Beitrag Mensch&Tier

Ob lebendig oder mechanisch - Tiere spenden Menschen in allen Lebenslagen Trost. Foto: iStock/Nes

Freitag, 26. Mai 2023

Robotertiere mobilisieren Senioren

Aibo hat den Anfang gemacht: Der erste Roboterhund zog 1999 in Haushalte ein, gefolgt 2004 von der Robbe Paro und aktuell dem besonders lebensecht gestalteten Golden-Retriever-Welpen Jennie aus den USA. Speziell bei Senioren mit Demenz sollen sie Einsamkeit, Unruhe oder Depressionen mindern.  
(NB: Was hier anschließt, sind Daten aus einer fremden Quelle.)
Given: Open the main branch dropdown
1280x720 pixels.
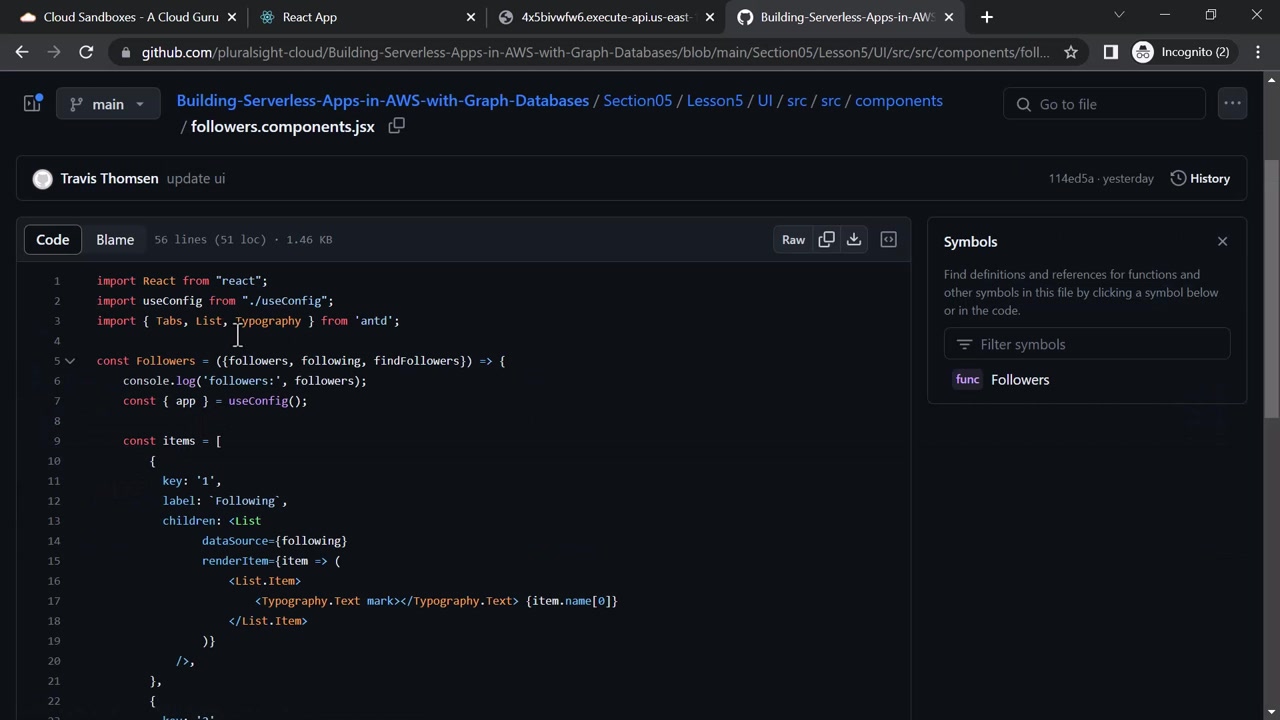Looking at the screenshot, I should click(x=108, y=104).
Ob lebendig mit Fell oder aus Plastik mit Platinen: Senioren bauen Bindungen zu Tieren auf – egal ob echt oder künstlich nachempfunden, zeigt die Altersforschung. So liegt es nahe, Ideen aus der tiergestützten Therapie auch mit Robotertieren umzusetzen. Hierzu gibt es bereits diverse wissenschaftliche Studien. Manche davon bauen allerdings auf einem Laborsetting auf oder sie wurden mit Aibo und Paro gemacht, die beide mehrere Tausend Euro kosten. Reichen vielleicht auch Robo-Tiere, die zwar weniger können, aber dafür erschwinglich sind? US-amerikanische Psychologen haben hierzu während der Corona-Pandemie zwei Praxisprojekte begleitet: in einem Heim für Veteranen und einer Einrichtung für Menschen mit Demenz, also im üblichen Lebensumfeld. Ihr Bericht erschien im August 2021 im Fachmagazin „Clinical Gerontologist“.

Weniger Einsamkeitsgefühle dank dem Robotertier

Insgesamt erhielten 289 Demenzpatienten und vier Veteranen Katzen- und Hunderoboter des Herstellers Joy for all, die für rund 100 Dollar zu haben sind. Dank eingebauter Sensoren können sie sich bewegen, zwinkern, bellen oder miauen. Zudem ist ein Herzschlag imitiert. Nach einigen Monaten wurden Senioren und Betreuungspersonal zu ihren Erfahrungen befragt.

Die mit Abstand häufigste Antwort: Fast alle Senioren sagten, sie fühlten sich trotz Pandemie-Isolation dank ihrem neuen Liebling weniger allein – auch wenn dies mit gewisser Vorsicht zu werten ist, da nicht alle projektteilnehmenden Patienten interviewt werden konnten.

Die befragten Kräfte aus medizinischer Therapie, Sozialarbeit und pflegerischer Betreuung beider Einrichtungen gaben an, die Robotertiere animierten zu mehr sozialem Austausch. Personen, die zu Wutanfällen neigten, zeigten merklich weniger Aggression. Es gebe auch immer ein mögliches Gesprächsthema im Betreuungsalltag und auch mehr Spaß. Das mache den Umgang leichter.

Weitere Forschung ist notwendig

Ein 71-jähriger Vietnam-Veteran habe sogar eine Zaubershow auf die Beine gestellt – mit seinem Robo-Hund „Beauregard“ als Assistent. „Das war der Hit“, erzählt eine Kraft aus der Sozialarbeit. „Immer wenn der Mann sprach oder das Publikum klatschte, hat Beauregard als Reaktion auf Geräusch und Bewegung mit dem Kopf genickt und gebellt.“ Ein anderer Senior habe eine besonders innige persönliche Bindung zu seinem Welpen aufgebaut. „Darüber ist sogar sein Beharren auf ‚Würmer in seinem Kopf‘ etwas verflogen, ein psychologisches Symptom bei ihm.“

Demnach waren die Projekte ein Erfolg. Die Autoren weisen aber darauf hin, dass es noch mehr Forschung bedürfe. Etwa dazu, wer genau im Alter vom Robo-Hund profitieren kann. Hierzu wären zum Beispiel die Biografien derjenigen näher anzusehen, die besonders gut auf den Freund aus Plüsch und Plastik reagieren. Außerdem sei zu untersuchen, inwieweit Senioren die Fake-Tiere für echt halten. Etwaige Programmfehler könnten dann auch ungute Wirkung haben, vor allem auf Menschen mit Demenz.

Dennoch: Wenn Menschen aufgrund von Alter und Krankheit nicht mehr in der Lage sind, echten Heimtieren gerecht zu werden, können gut gemachte Roboter eine Lösung sein – gerade in Krisenzeiten, wenn noch mehr Abstand zu anderen das Leben bestimmt als sonst.